*EXERCISE PASSAGE:*
Disposal of Warhead Plutonium Awaits Federal Study of Options

AS Pentagon officials grapple with the hazards of unexploded bombs and land mines, the Department of Energy is trying to decide how to dispose of over 10,000 pounds of one of the most powerful explosives on earth - plutonium.

The radioactive substance the department uses to make atomic bombs poses massive security and environmental risks. Only ten pounds are needed to make a crude atomic bomb, and plutonium remains radioactive for 24,000 years.

The Energy Department has spent hundreds of millions of dollars studying the problem, but a final disposal plan is not expected until 1996. Congressional critics say the department's progress has been ``torpid, at best'' and are demanding that the Clinton administration address plutonium disposal immediately.

``Excess weapons plutonium, particularly in the former Soviet states, is a national security problem for the United States of utmost concern,'' Senator J. Bennett Johnston (D) of Louisiana said during Senate hearings on the issue last month. ``Stringent safeguards are needed to make sure that none of this material falls into the wrong hands.''

Energy Secretary Hazel O'Leary said in an interview that no final decision will be made until a legally mandated study of the environmental impact of plutonium disposal is completed in March 1995. ``We will have a broad display of technical options and locations available [then],'' Secretary O'Leary said. ``You don't want to spend money until you're clear what avenue you are following.''

The department is considering temporarily storing its excess plutonium on military bases for the next 10 to 20 years. Experts estimate that storing and guarding the plutonium for 10 years will cost $2 billion to $3 billion.

*TASK ITEM A:*
In the article on warhead plutonium disposal, how much plutonium is needed to make a crude atomic bomb?
*TASK ITEM B:*
Carry on with the article on warhead plutonium disposal, starting right after its last sentence.

*SUPPLIED DATA:*

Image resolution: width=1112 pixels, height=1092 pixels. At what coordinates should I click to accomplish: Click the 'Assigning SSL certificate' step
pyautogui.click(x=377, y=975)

*RESULT A:*
Only ten pounds.

*RESULT B:*
O'Leary predicts that a pact reached between the Energy Department and its Russian counterpart will lead to stricter plutonium controls in Russia. Spurred by post-cold war disarmament, the US and Russia are believed to have 50 metric tons of excess plutonium each.

``We have just negotiated an agreement to allow [mutual] site inspections,'' O'Leary says, ``which really is the beginning of entering agreements on [plutonium] materials monitoring and control.''

Most excess US plutonium is stored at the Energy Department's Pantex plant near Amarillo, Texas. Some 6,000 plutonium warhead triggers are currently stored at the facility, which dismantles nuclear weapons. O'Leary has agreed to limit plutonium storage at Pantex in the face of legal challenges.